I've just finished orientation at a certain well-known and fairly prestigious medical school in St. Louis. The white coat ceremony was today, and I have to say I enjoyed it; we read the oath we (as a class) crafted, stating our intent not to shaft our patients, our faculty, or each other, listened to several speakers tell us 1) how awesome we are 2)how awesome Wash-U (damn, I let that slip) is, and 3) that there are wonderful benefits--and grave responsibilities--that come with being a physician.
Somehow I am anticipating that the "y'all are fantastic!" may not carry very much farther into the semester, so I aimed to enjoy it while it was available. Then again, I have a tendency to anticipate the worst and expect people to turn on me without warning or provocation, so that could just be my own neurosis speaking.
The following are some quotes that sum up what this week was all about for me.
"Hi, I'm X. What's your name? Where are you from? Where'd you do undergrad?"-everyone
So I learned that people here are friendly, outgoing, and in some cases (although I think I only met one...) eager to let someone know they went to Harvard.
"If you fail an exam, I'll know, and we'll have a warm and fuzzy chat about how you're doing."
-One of the deans
So it seems people here aren't primarily interested in nailing you to the wall, but rather in ensuring you do well and checking in with you if you're not. I pray to Christ, and Isis, and Buddha, that I don't ever have to have a "So you're screwing up academically" warm-and-fuzzy-conference; however, the overall feeling of someone watching out for you--not in a creepy, Dick-Cheney-who-would-put-cameras-in-every-American's-bathroom-if-he-could way, but in a caring sort of way--is reassuring.
"Additionally, if you have to be taken by ambulance to the ER for alcohol poisoning, I will know that too. And we will have a different sort of chat." -the same dean
Well, I'm on my ass after one drink. The probability that I would drink myself into ethanol toxicity is approximately as remote as the likelihood that all my electrons would suddenly shift phase and transport me to Aruba, a la the Philadelphia project (seriously, the whole Philadelphia project was really cool. Google it, please). Also, Dean X's knowledge and sight is truly without limit, and her reach knows no bounds. Who knows what evil lurks in the hearts of medical students? Dean X knows, and she will totally file a professionalism concern form on your ass.

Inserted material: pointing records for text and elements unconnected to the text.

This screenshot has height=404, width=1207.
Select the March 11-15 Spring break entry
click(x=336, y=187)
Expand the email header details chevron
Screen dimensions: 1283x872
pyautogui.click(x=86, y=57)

"I woke up on X's couch this morning and didn't know where I was. It took me a full five minutes to figure out what the hell happened last night." -a fellow first-year
So apparently there are others with greater capacity for drink than I, and additionally our class has already begun to bond to the point that we're crashing drunkenly on one another's couches. That's the sort of camaraderie that I think orientation week is meant to foster, no?